Hay persecución política sobre quienes en universidades, escuelas, plazas, hablen de Santiago Maldonado. Pasó en Filosofía y Letras de la UBA. En distintos puntos del país han roto vidrios de autos en los que estaba pegada la foto de Santiago Maldonado. Han detenido a jóvenes por tener puesta una remera con su imagen. Y su nombre resuena en todo el mundo, porque basta poca distancia para observar el horror que es la Argentina. Para azorarse con el retroceso moral de un país que había sido modelo de derechos humanos en el mundo, enjuiciando a quienes no dieron derecho a defensa, cometieron delitos de lesa humanidad y les negaron los huesos de sus seres queridos a sus familias. Pueden querer reinstalar dos demonios, pero es tarde. La verdad, cuando sale a la luz, echa cimientos de cordura porque es la verdad y nada más que la verdad lo que permite comprender la vida.
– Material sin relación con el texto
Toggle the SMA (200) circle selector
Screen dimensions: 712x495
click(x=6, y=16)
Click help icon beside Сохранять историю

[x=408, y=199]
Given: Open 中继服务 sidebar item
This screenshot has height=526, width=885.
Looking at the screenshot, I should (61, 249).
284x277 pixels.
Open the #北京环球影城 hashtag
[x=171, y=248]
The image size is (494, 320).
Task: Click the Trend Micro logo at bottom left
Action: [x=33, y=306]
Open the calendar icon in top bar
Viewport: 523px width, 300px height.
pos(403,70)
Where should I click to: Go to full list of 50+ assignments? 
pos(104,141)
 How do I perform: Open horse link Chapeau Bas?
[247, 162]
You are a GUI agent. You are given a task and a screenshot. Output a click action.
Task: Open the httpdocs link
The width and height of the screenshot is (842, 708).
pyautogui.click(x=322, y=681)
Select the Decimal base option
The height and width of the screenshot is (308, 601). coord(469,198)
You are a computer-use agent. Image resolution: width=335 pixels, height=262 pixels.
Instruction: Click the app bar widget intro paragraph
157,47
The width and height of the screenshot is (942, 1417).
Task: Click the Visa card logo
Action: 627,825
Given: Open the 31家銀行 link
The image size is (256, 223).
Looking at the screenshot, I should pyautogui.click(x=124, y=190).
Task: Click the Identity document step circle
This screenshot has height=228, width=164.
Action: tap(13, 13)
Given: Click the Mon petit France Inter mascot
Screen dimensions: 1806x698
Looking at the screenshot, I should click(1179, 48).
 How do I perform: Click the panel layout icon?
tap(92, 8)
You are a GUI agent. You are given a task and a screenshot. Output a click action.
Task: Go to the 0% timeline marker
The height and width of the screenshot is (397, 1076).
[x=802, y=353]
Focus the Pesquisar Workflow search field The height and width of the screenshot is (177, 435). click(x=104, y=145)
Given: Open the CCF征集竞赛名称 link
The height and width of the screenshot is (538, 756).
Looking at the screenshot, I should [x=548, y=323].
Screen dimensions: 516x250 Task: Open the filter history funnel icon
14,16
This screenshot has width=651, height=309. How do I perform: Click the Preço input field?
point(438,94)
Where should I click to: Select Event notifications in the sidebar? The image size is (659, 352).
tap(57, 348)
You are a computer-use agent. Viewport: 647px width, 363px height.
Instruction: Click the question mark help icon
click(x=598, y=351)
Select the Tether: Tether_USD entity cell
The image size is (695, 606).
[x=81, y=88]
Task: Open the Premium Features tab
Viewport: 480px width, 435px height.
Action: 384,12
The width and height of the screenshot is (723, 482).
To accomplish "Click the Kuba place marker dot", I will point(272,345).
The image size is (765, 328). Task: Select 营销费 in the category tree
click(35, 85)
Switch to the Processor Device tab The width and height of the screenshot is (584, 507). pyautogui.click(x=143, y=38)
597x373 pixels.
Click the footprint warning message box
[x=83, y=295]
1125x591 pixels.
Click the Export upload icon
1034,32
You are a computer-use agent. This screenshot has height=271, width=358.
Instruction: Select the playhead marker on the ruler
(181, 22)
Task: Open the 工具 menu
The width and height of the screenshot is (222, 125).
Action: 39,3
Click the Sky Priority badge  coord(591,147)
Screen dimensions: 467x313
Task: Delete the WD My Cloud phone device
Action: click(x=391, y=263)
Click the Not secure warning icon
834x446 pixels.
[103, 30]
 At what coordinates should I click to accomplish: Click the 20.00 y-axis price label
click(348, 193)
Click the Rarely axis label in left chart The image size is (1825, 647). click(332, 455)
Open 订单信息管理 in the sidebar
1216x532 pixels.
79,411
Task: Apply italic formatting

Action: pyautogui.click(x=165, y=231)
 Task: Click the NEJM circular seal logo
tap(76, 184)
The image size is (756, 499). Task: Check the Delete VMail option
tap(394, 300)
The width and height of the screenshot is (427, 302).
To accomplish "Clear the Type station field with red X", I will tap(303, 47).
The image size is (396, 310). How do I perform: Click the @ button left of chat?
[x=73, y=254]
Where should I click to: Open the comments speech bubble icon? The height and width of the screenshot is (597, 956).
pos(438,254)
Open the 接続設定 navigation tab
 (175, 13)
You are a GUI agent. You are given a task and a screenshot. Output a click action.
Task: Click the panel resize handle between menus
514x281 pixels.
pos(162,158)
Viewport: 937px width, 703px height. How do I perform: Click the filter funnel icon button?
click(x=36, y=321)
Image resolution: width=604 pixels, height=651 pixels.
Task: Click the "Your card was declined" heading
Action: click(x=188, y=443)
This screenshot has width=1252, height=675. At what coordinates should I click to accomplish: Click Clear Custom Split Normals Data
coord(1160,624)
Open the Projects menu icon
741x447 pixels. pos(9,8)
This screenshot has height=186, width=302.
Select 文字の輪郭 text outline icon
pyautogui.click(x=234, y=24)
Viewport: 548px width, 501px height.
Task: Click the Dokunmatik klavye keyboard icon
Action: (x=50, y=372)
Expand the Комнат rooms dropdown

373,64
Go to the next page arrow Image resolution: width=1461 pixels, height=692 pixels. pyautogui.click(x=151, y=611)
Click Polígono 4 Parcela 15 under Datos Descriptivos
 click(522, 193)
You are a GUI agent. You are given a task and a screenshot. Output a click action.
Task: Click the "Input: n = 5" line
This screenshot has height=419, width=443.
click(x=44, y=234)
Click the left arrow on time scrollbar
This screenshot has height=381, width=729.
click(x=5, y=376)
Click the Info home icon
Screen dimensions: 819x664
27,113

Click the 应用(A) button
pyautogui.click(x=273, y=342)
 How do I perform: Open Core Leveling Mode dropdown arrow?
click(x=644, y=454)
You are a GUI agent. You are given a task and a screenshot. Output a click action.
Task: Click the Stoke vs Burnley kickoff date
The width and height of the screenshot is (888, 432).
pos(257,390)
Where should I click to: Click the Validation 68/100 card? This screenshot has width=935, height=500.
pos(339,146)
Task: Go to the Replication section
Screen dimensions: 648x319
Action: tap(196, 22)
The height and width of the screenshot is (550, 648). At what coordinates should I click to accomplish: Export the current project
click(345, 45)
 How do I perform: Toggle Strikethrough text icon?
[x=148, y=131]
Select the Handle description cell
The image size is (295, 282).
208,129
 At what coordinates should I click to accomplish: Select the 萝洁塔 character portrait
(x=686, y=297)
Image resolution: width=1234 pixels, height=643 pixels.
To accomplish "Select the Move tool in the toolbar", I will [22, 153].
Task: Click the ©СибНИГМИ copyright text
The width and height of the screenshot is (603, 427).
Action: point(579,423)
Hemos llegado a un límite moral, donde no hay neutralidad posible. Porque en el camino recorrido la vida volvió a tener valor. Están contra el aborto pero justifican la desaparición forzada de un pibe de 28 años cuya mirada nos mira y nos seguirá mirando, y seremos definidos por esos ojos que todos percibimos que están cerrados. En el pedido de aparición con vida, hay un desgarro incalculable, porque ese pedido contiene una verdad que ya supimos sobre miles y miles y miles.